Zresztą co to za pesymizm- "za rok mastera nie będzie" Jakoś sporej ilosci osób się podobał, a średnia frekwencja była wynikiem czasu w którym się odbywał (Moskwa, Pyrcon, święta). W tym roku nie mogłem pomóc wraz z kilkoma osobami z powodu matury, więc Karabin nie mógł na nas liczyć, a wy mimo próźb na forum klubowym (jak jeszcze byliscie w Morii) nie raczyliście pomóc naszemu Wodzowi.
Cóż nie poradzę nic że przedkładacie osobiste urazy i swoją zranioną dumę, nad dobro całego środowiska Lubelskiego. Dla mnie jest to po prostu smutne...
Supeł Ciebie to ja w tym roku nie wiem czy widziałem gdziekolwiek oprócz podczas robienia burd na forum;)

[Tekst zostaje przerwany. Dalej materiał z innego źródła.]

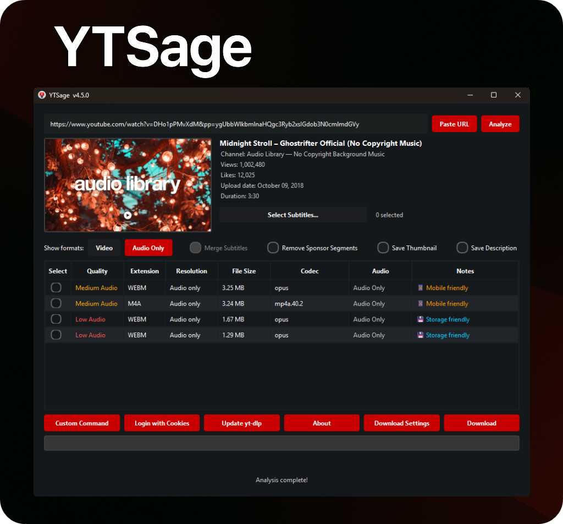563x524 pixels.
Task: Enable Remove Sponsor Segments option
Action: pyautogui.click(x=273, y=248)
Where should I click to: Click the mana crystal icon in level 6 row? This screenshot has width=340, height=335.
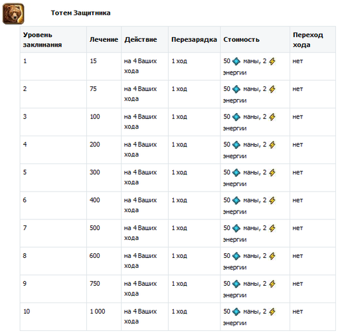(x=236, y=201)
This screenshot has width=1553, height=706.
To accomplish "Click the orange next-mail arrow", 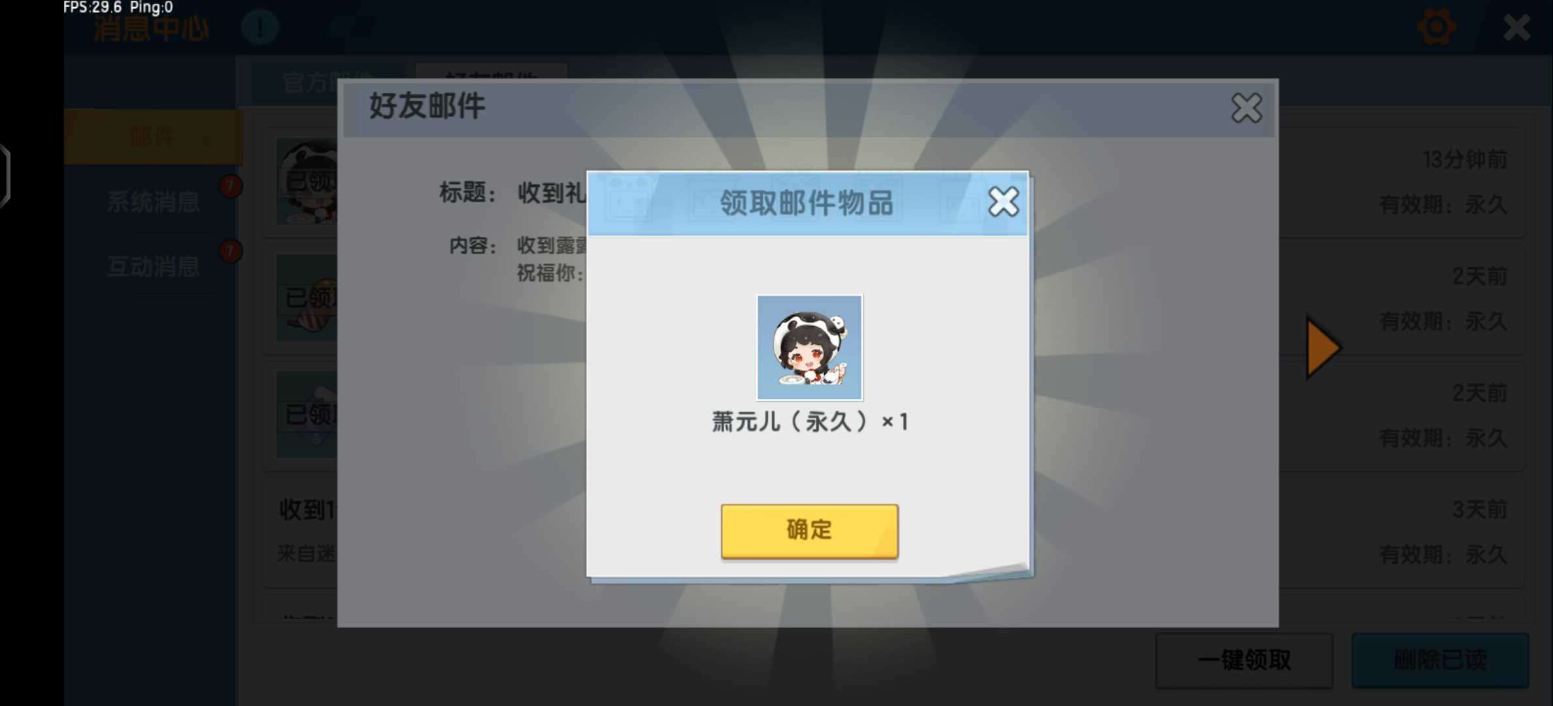I will [x=1323, y=348].
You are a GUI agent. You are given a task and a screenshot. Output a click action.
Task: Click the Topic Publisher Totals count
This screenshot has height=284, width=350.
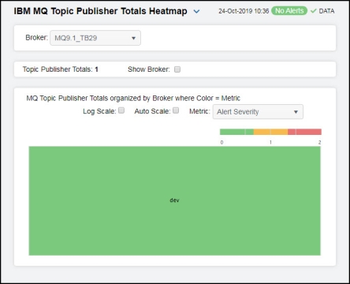[x=96, y=69]
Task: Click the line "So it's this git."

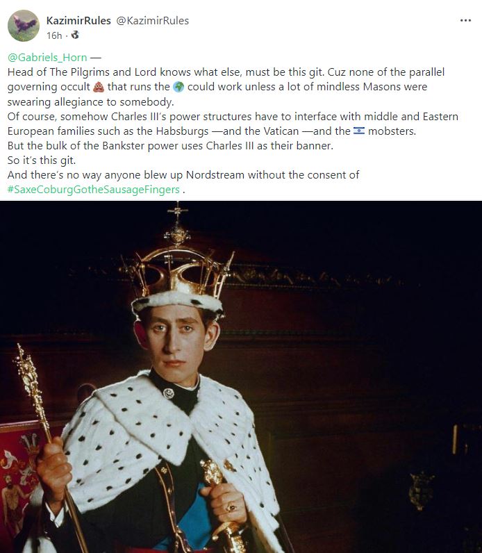Action: 42,160
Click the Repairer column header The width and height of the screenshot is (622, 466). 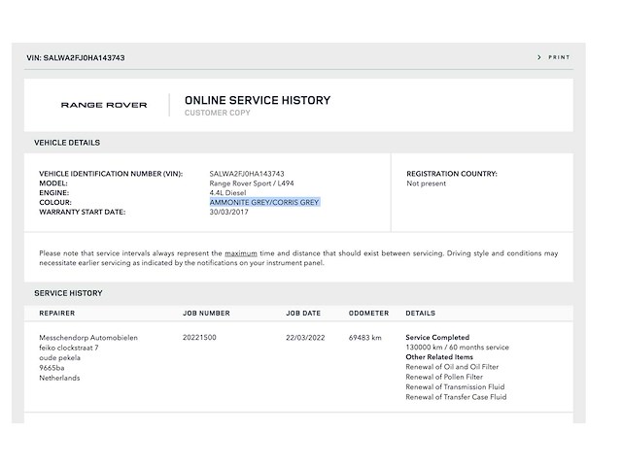click(56, 314)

Żaden z was (Supeł, Boberr, Dudi) nie jest członkiem klubu Moria... rozumiem więc że nie obowiązuje was jakakolwiek solidarność klubowa, ale moglibyście mieć chociaż na tyle przyzwoitości, żeby nie przesadzać i ujmować robocie Karabina. Pierwszy raz po masterze miejscówka nie zostałą spalona. Została załatwiona sala, były nagrody (dzięki wielkie panie Bobrze;p), był również świetny sędzia, doskonale zorganizowany barek oraz wszelkie potrzebne rzeczy do gry. Obsuwy były spowodowane głównie problemami komunikacyjnymi.
Zresztą co to za pesymizm- "za rok mastera nie będzie" Jakoś sporej ilosci osób się podobał, a średnia frekwencja była wynikiem czasu w którym się odbywał (Moskwa, Pyrcon, święta). W tym roku nie mogłem pomóc wraz z kilkoma osobami z powodu matury, więc Karabin nie mógł na nas liczyć, a wy mimo próźb na forum klubowym (jak jeszcze byliscie w Morii) nie raczyliście pomóc naszemu Wodzowi.
Cóż nie poradzę nic że przedkładacie osobiste urazy i swoją zranioną dumę, nad dobro całego środowiska Lubelskiego. Dla mnie jest to po prostu smutne...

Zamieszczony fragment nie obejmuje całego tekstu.